The result of applying the convolution is: $\psi((x \ast w)[k,\ell]) = \psi\left(\sum_{i=1-P}^{N+P} \sum_{j=1-P}^{N+P} x[i,j]*w[k-i, j - \ell] + b\right)$ where if an index is out-of-bounds simply set that term in the sum to $0$. $P$ is the “padding”. If $P=M/2$, then the size of $x\ast w$ is the same as $x$. If $P<M/2$, the convolution decreases the size of the image. Then if we apply a maximum pooling function with dimension $D \times D$, we get a $N/D \times N/D$ array with elements $maxpool(\psi((x \ast w) )[n,m] = \max_{1 \leq i \leq d, 1 \leq j \leq d} \{\psi((x \ast w)[dk+i,d\ell+j])\}$

The following code defines a convolutional network with three convolutional layers followed by a dense feed-forward layer for the output.

model = Chain(
  # First convolution layer, operating upon a 28x28 image
  Conv((3, 3), 1=>16,  pad=(1,1), relu),
  MaxPool((2,2)),

  # Second convolution, operating upon a 14x14 image
  Conv((3, 3), 16=>32, pad=(1,1), relu),
  MaxPool((2,2)),

  # Third convolution, operating upon a 7x7 image
  Conv((3, 3), 32=>32, pad=(1,1), relu),
  MaxPool((2,2)),

  # Reshape 3d tensor into a 2d one, at this point it should be (3, 3, 32, N)
  # which is where we get the 288 in the `Dense` layer below:
  x -> reshape(x, :, size(x, 4)),
  Dense(288, 10) #,

  # Finally, softmax to get nice probabilities
  #softmax
) |> gpu


# count parameters
nparam(m::Chain)=sum(nparam.(m))
nparam(m::Conv)=length(m.weight) + length(m.bias)
nparam(m::Dense)=length(m.weight)+length(m.bias)
nparam(m) = 0

println("There $(nparam(model)) parameters")

There 16938 parameters

Now, let’s train the model. We are going to train the model a few times with slightly different details, so it makes sense to define a function for the training loop.

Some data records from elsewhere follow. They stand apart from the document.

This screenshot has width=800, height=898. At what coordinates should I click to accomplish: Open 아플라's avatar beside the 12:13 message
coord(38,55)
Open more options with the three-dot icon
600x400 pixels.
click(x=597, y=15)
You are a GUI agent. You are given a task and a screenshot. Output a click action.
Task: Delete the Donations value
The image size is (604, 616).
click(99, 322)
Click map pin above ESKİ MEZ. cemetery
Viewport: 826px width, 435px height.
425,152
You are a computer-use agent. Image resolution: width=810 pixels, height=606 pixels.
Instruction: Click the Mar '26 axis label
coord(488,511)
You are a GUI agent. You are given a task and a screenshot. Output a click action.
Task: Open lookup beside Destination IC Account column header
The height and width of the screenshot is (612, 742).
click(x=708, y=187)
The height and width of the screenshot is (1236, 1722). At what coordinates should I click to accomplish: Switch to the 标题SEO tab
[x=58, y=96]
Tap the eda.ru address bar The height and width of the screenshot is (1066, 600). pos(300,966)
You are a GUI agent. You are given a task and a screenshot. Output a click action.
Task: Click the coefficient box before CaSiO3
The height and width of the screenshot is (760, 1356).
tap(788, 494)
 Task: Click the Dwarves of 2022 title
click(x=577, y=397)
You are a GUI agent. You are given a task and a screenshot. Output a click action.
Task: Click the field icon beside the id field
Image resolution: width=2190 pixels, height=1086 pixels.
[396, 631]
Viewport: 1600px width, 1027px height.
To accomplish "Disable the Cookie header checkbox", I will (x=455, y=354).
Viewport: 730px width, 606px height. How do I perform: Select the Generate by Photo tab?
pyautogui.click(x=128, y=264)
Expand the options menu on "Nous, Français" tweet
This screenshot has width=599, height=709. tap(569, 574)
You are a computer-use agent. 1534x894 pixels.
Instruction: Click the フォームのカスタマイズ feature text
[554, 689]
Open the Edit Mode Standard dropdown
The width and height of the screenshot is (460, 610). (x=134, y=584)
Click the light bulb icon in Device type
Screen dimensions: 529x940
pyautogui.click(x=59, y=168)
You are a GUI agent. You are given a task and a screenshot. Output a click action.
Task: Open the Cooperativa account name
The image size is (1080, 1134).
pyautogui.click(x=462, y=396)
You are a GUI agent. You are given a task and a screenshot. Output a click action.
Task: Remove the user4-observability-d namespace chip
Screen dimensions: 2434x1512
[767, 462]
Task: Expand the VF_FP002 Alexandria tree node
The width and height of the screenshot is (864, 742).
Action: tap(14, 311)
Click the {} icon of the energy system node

function accuracy(m, x, y)
  # onecold(m(x)) results in very slow code for large x, so we avoid it
  coldx = vec(map(x->x[1], argmax(m(x), dims=1)))
  coldy = onecold(y)
  return(mean(coldx.==coldy))
end

function train_mnist!(model, X, Y, tX, tY,
                      modelname;
                      loss = (x,y)->Flux.logitcrossentropy(model(x), y),
                      accuracy = (x,y)->accuracy(model, x, y),
                      batchsize=length(tY),
                      reps_per_epoch=1,
                      maxepochs=200,
                      rerun=false
                      )
  Xsmall = X[:,:,:,1:1000]
  Ysmall = Y[:,1:1000]
  evalcb = () -> @show(loss(Xsmall, Ysmall), loss(tX,tY), accuracy(Xsmall,Ysmall), accuracy(tX,tY))
  parts=Base.Iterators.partition(1:size(X,ndims(X)), batchsize);
  batches = [(X[:,:,:,p], Y[:,p]) for p in parts];
  data = repeat(batches, reps_per_epoch);
  # The model and entire training data do not fit in my GPU
  # memory. For monitoring progress we will occassionally print the
  # loss and accuracy summed over the entire data.
  function sumloss(batches)
    L = zero(Float32)
    for i in 1:length(batches)
      L += loss(batches[i]...)
    end
    L /= length(batches)
  end
  function acc(batches)
    L = zero(Float32)
    for i in 1:length(batches)
      L += accuracy(batches[i]...)
    end
    L /= length(batches)
  end

  opt = ADAM(0.001)
  acctest  = zeros(maxepochs)
  acctrain = zeros(maxepochs)
  losstest  = zeros(maxepochs)
  losstrain = zeros(maxepochs)
  @info("Beginning training loop...")
  best_acc = 0.0
  last_improvement = 0
  e = 0
  docdir = joinpath(dirname(Base.pathof(NeuralNetworkEconomics)),
                    "..","docs")
  progress = Progress(maxepochs, 1, "Training model", 50)
  while e<maxepochs
    e += 1
    modelfile = joinpath(docdir,"jmd","models","$modelname-$e-epochs.jld2")
    if rerun || !isfile(modelfile)
      @time Flux.train!(loss, Flux.params(model), data, opt, cb = throttle(evalcb, 20))
      # save model
      cpum = cpu(model)
      losstrain[e]= sumloss(batches)
      acctrain[e] =  acc(batches)
      losstest[e]=loss(tX,tY)
      acctest[e] =accuracy(tX,tY)
      @save modelfile cpum losstrain acctrain losstest acctest
    else
      @load modelfile cpum losstrain acctrain losstest acctest
      model = gpu(cpum)
    end
    next!(progress)
    if (acctest[e]>best_acc)
      best_acc = acctest[e]
      last_improvement=e
    end
    # If we haven't seen improvement in 3 epochs, we stop (could also
    # try droping learning rat but it would take time) we are cheating
    # here by using thest test accuracy as a stopping criteria ...
    if ((e - last_improvement) >= 3) && (opt.eta <= 1e-6)
      @warn(" -> At epoch $e, haven't improved in 3 epochs. Stopping training.")
      break
    end
  end
  return(model=model,
         losstrain=losstrain[1:e], acctrain=acctrain[1:e],
         losstest=losstest[1:e],   acctest=acctest[1:e])
end

train_mnist! (generic function with 1 method)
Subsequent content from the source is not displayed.